= THE EXERCISE =
Convert each line of the data below into a JSON list of strings, with one string per line and blank lines omitted.
━━━ RECORDS ━━━
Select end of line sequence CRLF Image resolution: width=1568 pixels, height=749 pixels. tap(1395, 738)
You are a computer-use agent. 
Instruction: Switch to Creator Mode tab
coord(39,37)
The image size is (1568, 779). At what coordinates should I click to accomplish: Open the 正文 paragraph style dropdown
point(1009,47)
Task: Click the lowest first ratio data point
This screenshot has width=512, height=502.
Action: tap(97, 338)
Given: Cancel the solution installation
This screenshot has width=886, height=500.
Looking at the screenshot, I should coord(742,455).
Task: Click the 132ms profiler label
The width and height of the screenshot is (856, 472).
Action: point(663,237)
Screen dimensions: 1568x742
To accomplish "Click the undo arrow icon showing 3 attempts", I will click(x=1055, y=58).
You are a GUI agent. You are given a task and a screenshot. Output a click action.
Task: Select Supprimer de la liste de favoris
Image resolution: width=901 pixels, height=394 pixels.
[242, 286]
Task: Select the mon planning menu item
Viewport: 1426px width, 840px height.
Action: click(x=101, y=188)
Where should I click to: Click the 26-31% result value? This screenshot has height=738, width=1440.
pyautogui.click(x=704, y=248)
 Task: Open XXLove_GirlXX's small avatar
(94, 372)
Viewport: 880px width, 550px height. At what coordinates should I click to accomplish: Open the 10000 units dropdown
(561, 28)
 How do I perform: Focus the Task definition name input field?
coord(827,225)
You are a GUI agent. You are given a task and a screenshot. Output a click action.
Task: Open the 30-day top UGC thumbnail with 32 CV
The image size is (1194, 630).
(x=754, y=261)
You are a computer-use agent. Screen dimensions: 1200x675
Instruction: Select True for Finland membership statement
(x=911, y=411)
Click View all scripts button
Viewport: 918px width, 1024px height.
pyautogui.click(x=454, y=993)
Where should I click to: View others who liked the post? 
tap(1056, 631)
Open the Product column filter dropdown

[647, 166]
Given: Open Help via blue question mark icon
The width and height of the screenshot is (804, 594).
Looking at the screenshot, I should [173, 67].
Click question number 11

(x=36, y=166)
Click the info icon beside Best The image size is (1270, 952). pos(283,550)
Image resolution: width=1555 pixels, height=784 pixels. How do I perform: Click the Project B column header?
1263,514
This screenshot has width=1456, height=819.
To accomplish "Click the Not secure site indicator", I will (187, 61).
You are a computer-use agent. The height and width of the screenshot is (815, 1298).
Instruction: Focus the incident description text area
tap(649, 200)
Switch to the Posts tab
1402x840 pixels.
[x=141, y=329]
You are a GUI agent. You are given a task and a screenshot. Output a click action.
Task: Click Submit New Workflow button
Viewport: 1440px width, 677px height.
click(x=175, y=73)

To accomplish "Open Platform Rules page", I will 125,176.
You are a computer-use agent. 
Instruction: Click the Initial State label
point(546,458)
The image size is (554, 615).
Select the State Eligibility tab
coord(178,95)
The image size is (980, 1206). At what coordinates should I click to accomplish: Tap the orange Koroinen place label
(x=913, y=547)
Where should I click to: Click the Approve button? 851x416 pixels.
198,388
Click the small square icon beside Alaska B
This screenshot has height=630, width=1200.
━━━
= RESULT FOR THIS EXERCISE =
[
  "Select end of line sequence CRLF Image resolution: width=1568 pixels, height=749 pixels. tap(1395, 738)",
  "You are a computer-use agent. ",
  "Instruction: Switch to Creator Mode tab",
  "coord(39,37)",
  "The image size is (1568, 779). At what coordinates should I click to accomplish: Open the 正文 paragraph style dropdown",
  "point(1009,47)",
  "Task: Click the lowest first ratio data point",
  "This screenshot has width=512, height=502.",
  "Action: tap(97, 338)",
  "Given: Cancel the solution installation",
  "This screenshot has width=886, height=500.",
  "Looking at the screenshot, I should coord(742,455).",
  "Task: Click the 132ms profiler label",
  "The width and height of the screenshot is (856, 472).",
  "Action: point(663,237)",
  "Screen dimensions: 1568x742",
  "To accomplish \"Click the undo arrow icon showing 3 attempts\", I will click(x=1055, y=58).",
  "You are a GUI agent. You are given a task and a screenshot. Output a click action.",
  "Task: Select Supprimer de la liste de favoris",
  "Image resolution: width=901 pixels, height=394 pixels.",
  "[242, 286]",
  "Task: Select the mon planning menu item",
  "Viewport: 1426px width, 840px height.",
  "Action: click(x=101, y=188)",
  "Where should I click to: Click the 26-31% result value? This screenshot has height=738, width=1440.",
  "pyautogui.click(x=704, y=248)",
  " Task: Open XXLove_GirlXX's small avatar",
  "(94, 372)",
  "Viewport: 880px width, 550px height. At what coordinates should I click to accomplish: Open the 10000 units dropdown",
  "(561, 28)",
  " How do I perform: Focus the Task definition name input field?",
  "coord(827,225)",
  "You are a GUI agent. You are given a task and a screenshot. Output a click action.",
  "Task: Open the 30-day top UGC thumbnail with 32 CV",
  "The image size is (1194, 630).",
  "(x=754, y=261)",
  "You are a computer-use agent. Screen dimensions: 1200x675",
  "Instruction: Select True for Finland membership statement",
  "(x=911, y=411)",
  "Click View all scripts button",
  "Viewport: 918px width, 1024px height.",
  "pyautogui.click(x=454, y=993)",
  "Where should I click to: View others who liked the post? ",
  "tap(1056, 631)",
  "Open the Product column filter dropdown",
  "[647, 166]",
  "Given: Open Help via blue question mark icon",
  "The width and height of the screenshot is (804, 594).",
  "Looking at the screenshot, I should [173, 67].",
  "Click question number 11",
  "(x=36, y=166)",
  "Click the info icon beside Best The image size is (1270, 952). pos(283,550)",
  "Image resolution: width=1555 pixels, height=784 pixels. How do I perform: Click the Project B column header?",
  "1263,514",
  "This screenshot has width=1456, height=819.",
  "To accomplish \"Click the Not secure site indicator\", I will (187, 61).",
  "You are a computer-use agent. The height and width of the screenshot is (815, 1298).",
  "Instruction: Focus the incident description text area",
  "tap(649, 200)",
  "Switch to the Posts tab",
  "1402x840 pixels.",
  "[x=141, y=329]",
  "You are a GUI agent. You are given a task and a screenshot. Output a click action.",
  "Task: Click Submit New Workflow button",
  "Viewport: 1440px width, 677px height.",
  "click(x=175, y=73)",
  "To accomplish \"Open Platform Rules page\", I will 125,176.",
  "You are a computer-use agent. ",
  "Instruction: Click the Initial State label",
  "point(546,458)",
  "The image size is (554, 615).",
  "Select the State Eligibility tab",
  "coord(178,95)",
  "The image size is (980, 1206). At what coordinates should I click to accomplish: Tap the orange Koroinen place label",
  "(x=913, y=547)",
  "Where should I click to: Click the Approve button? 851x416 pixels.",
  "198,388",
  "Click the small square icon beside Alaska B",
  "This screenshot has height=630, width=1200."
]